Laut einem Bericht der Financial Times vom Dienstag, haben US-Unterhändler Kiew dazu gedrängt, sich vollständig aus dem noch von ihnen kontrollierten Teil des Donbass zurückzuziehen, um künftige Sicherheitsgarantien von den Vereinigten Staaten zu erhalten.
Die Financial Times beruft sich auf acht mit der Angelegenheit vertraute Personen. Diese teilten der Zeitung mit, dass die Regierung von US-Präsident Donald Trump darauf besteht, dass US-Sicherheitsgarantien von der Zustimmung Kiews zu einem Friedensabkommen abhängen und damit den Rückzug der Ukraine aus den Volksrepubliken Donezk und Luhansk erfordern würden. Die beiden Regionen hatten sich 2022 in einem Referendum mit überwältigender Mehrheit für einen Beitritt zu Russland ausgesprochen. Moskau erklärte, dass der Rückzug der Ukraine aus den nun zu Russland gehörenden Gebieten eine zentrale Voraussetzung für dauerhaften Frieden sei.
Laut der Financial Times habe Washington zudem signalisiert, der Ukraine im Falle der Annahme der Bedingungen in Friedenszeiten mehr Waffen zu liefern. Dadurch soll eine Unterzeichnung des Abkommens für die Ukraine attraktiver gemacht werden. Eine andere Quelle erklärte jedoch, die USA versuchten nicht, der Ukraine territoriale Zugeständnisse aufzuzwingen. Laut dieser Quelle würden die im Friedensabkommen enthaltenen Sicherheitsgarantien von beiden Seiten abhängen.
Die stellvertretende Pressesprecherin des Weißen Hauses, Anna Kelly, wies den Bericht unterdessen als "falsch" zurück und fügte hinzu, dass Washingtons einzige Rolle im Friedensprozess darin bestehe, "beide Seiten zusammenzubringen, um eine Einigung zu erzielen".
Ein hochrangiger ukrainischer Beamter gestand gegenüber der Financial Times ein, Kiew sei zunehmend unsicher, ob Washington sich zu Sicherheitsgarantien verpflichten werde. Er beklagte, Amerika blocke "jedes Mal ab, wenn die Sicherheitsgarantien unterzeichnet werden könnten". Der ukrainische Präsident Wladimir Selenskij hat am Sonntag erklärt, der Rahmen für die Sicherheitsgarantien sei "zu 100 Prozent fertig" und warte nur noch auf die Unterzeichnung.
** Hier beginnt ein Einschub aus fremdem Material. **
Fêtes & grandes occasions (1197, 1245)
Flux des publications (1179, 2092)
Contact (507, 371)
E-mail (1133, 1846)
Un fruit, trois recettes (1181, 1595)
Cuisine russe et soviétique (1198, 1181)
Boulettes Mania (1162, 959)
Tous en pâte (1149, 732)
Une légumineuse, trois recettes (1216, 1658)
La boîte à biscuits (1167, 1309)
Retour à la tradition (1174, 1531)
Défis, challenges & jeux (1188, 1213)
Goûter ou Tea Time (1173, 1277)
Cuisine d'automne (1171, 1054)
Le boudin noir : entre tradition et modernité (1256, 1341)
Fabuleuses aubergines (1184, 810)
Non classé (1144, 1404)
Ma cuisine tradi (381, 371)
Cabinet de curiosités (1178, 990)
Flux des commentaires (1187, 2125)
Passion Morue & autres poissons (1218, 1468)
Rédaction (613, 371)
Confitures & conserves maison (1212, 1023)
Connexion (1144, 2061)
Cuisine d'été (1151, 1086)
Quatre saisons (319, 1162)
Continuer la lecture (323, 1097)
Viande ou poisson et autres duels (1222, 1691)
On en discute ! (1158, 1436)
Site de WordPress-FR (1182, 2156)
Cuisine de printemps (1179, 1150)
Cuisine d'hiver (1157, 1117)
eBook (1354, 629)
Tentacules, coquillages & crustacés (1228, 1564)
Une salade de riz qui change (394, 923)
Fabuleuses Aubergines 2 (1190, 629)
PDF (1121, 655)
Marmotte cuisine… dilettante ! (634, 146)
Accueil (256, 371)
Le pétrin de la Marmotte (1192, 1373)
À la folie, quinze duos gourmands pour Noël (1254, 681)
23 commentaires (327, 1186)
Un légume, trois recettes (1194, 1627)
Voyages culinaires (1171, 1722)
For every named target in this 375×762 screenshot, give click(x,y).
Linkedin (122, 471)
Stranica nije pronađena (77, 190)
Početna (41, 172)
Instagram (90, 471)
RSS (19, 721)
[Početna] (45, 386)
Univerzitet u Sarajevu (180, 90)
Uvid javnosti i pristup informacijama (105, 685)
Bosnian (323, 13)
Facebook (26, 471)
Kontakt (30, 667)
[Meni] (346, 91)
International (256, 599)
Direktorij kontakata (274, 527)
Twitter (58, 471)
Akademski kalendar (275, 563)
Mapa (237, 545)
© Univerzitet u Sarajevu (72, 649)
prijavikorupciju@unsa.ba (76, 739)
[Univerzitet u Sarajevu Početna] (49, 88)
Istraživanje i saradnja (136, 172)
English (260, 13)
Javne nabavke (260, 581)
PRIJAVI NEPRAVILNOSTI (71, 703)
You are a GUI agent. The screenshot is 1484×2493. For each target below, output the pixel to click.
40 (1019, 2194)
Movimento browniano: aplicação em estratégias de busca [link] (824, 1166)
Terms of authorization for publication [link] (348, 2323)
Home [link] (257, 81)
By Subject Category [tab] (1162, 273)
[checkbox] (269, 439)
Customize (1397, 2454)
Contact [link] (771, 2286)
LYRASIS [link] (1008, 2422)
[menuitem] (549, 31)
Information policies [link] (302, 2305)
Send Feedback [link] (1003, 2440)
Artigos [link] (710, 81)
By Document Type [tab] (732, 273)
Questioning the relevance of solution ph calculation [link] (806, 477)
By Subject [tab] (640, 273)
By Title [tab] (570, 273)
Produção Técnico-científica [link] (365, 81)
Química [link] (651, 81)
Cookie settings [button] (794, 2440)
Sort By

Bereits in der vergangenen Woche berichtete die Financial Times, dass Selenskij zwar gehofft hatte, das Dokument während seines Treffens mit Trump am Rande des Weltwirtschaftsforums in Davos unterzeichnen zu können. Letztlich verließ er aber das Gespräch mit Trump schon nach einer knappen Stunde und ohne eine Einigung erzielt zu haben.
Am vergangenen Wochenende fanden trilaterale Gespräche zwischen Russland und der Ukraine unter Vermittlung der USA in Abu Dhabi statt. Im Mittelpunkt der Gespräche standen Berichten zufolge das Thema der Gebietsabtretungen sowie die notwendigen Schritte zur Deeskalation. Kremlsprecher Dmitri Peskow bezeichnete die Verhandlungen als "konstruktiv", dämpfte aber die Hoffnungen auf einen schnellen Durchbruch angesichts der "sehr komplexen" Thematik. Kiew lehnt territoriale Zugeständnisse weiterhin entschieden ab.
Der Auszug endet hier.